Un’occasione straordinaria gli viene offerta per la pubblicazione degli “Scritti di S. Ignazio” presso la UTET (Unione Tipografico-Editrice Torinese). A lui la parola: «Quando nel maggio del 1973 l’editrice UTET, per mezzo di mons. Pietro Rossano, mi manifestò l’intenzione di includere nella sua “Collezione dei Classici delle Religioni” una scelta di testi ignaziani, proposi che si pubblicassero tutti i suoi scritti. Attraverso l’intelligente mediazione di Ignacio Iparraguirre SJ (morto il 6.10.1973), illustre cultore di studi ignaziani, la mia proposta venne accettata. La reputavo e tuttora la reputo sensata e valida. Ignazio di Loyola, se si eccettua la mole imponente del suo epistolario, non ha scritto molto. Non ha nemmeno scritto bene, se all’avverbio si dà il contenuto dell’espressione corrente del bello scrivere. Ma la sua prosa scarna in quantità e qualitativamente rude ha avuto un mordente straordinario per intere generazioni di cristiani. E lo ha ancora oggi» [2].

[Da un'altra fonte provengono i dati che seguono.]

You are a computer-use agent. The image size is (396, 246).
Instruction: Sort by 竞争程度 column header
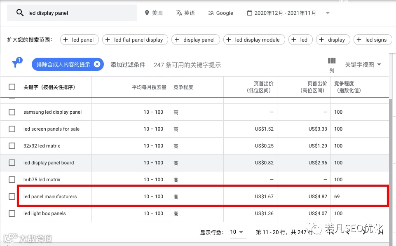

Un’équipe scelta di gesuiti collabora a questo volume di 1119 pagine. Padre Gioia coordina tutto il lavoro e cura direttamente la sezione riguardante “Le Formule dell’Istituto della Compagnia di Gesù”. Queste Formule sono tre: i “5 capitula” presentati dal card. Contarini a Paolo III e da lui approvati oralmente il 3 settembre 1539 a Tivoli; la bolla “Regimini militantis ecclesiae”, con la quale Paolo III approva la Compagnia il 27 settembre 1540; la bolla “Exposcit debitum”, seconda approvazione da parte di Giulio III il 21 luglio 1550.
La presentazione sinottica di queste tre formule, riportate in parallelo ogni due pagine pari-dispari e visibili con un unico colpo d’occhio, è un lavoro di analisi comparata e di pazienza certosina, che aiuta a scoprire e gustare i passi graduali di elaborazione e definizione dell’Istituto della Compagnia nel corso del periodo fondazionale [3].
Durante un convegno di studio per gesuiti sugli Esercizi spirituali nel 1987, padre Gioia presenta una relazione sulla storia degli Esercizi negli inizi e nei primi decenni della Compagnia. Riferisce tra l’altro una bella testimonianza su Ignazio attribuita a Filippo Neri (suo grande amico, benché tanto diversi): «Ignazio ha insegnato la teologia del cuore” [4].
La teologia del cuore non è quella speculativa sulle verità della nostra fede, ma quella di un uomo istruito da Dio che dalla propria esperienza ha imparato come il Signore lavora nel cuore dell’uomo, come si fa a distinguere la sua Voce da altre voci che risuonano nel nostro intimo, come si fa a scoprire ciò che è più gradito a Dio e a fare le scelte giuste nella propria vita.
Si tratta di una sapienza spirituale pratica che solo il Signore può comunicare, coinvolgendo affettivamente, purificando e orientando le risorse naturali della persona a servizio del Regno.
Padre Gioia ha imparato Questo stile da Ignazio e come maestro e formatore l’ha vissuto nelle relazioni personali, nella conduzione delle comunità, nei suoi scritti sulla spiritualità ignaziana e sulla storia della Compagnia di Gesù.
Bibliografia
Scritti di S. Ignazio, UTET, Torino 1977.
Ignazio di Loyola e la Compagnia di Gesù, Ave, Roma 1991.
[1] “La grazia vocazionale in San Bernardino Realino. Un contributo allo studio del problema delle correlazioni tra grazia e natura”. Segue pubblicazione in “Excerpta ex dissertatione ad lauream in Facultate Teologica Pontificiae Universitatis Gregorianae”, Roma 1970, pp. XXVIII + 101”.
[2] Dalla prefazione a “Gli scritti di Ignazio di Loyola”, a cura di Mario Gioia, UTET, Torino 1977.
[3] Cf. “Gli scritti di Ignazio di Loyola”, op. cit., pp. 205-243.
[4] Cf. intervento di Mario Gioia SJ in “Appunti di spiritualità” 20 (1988) 17.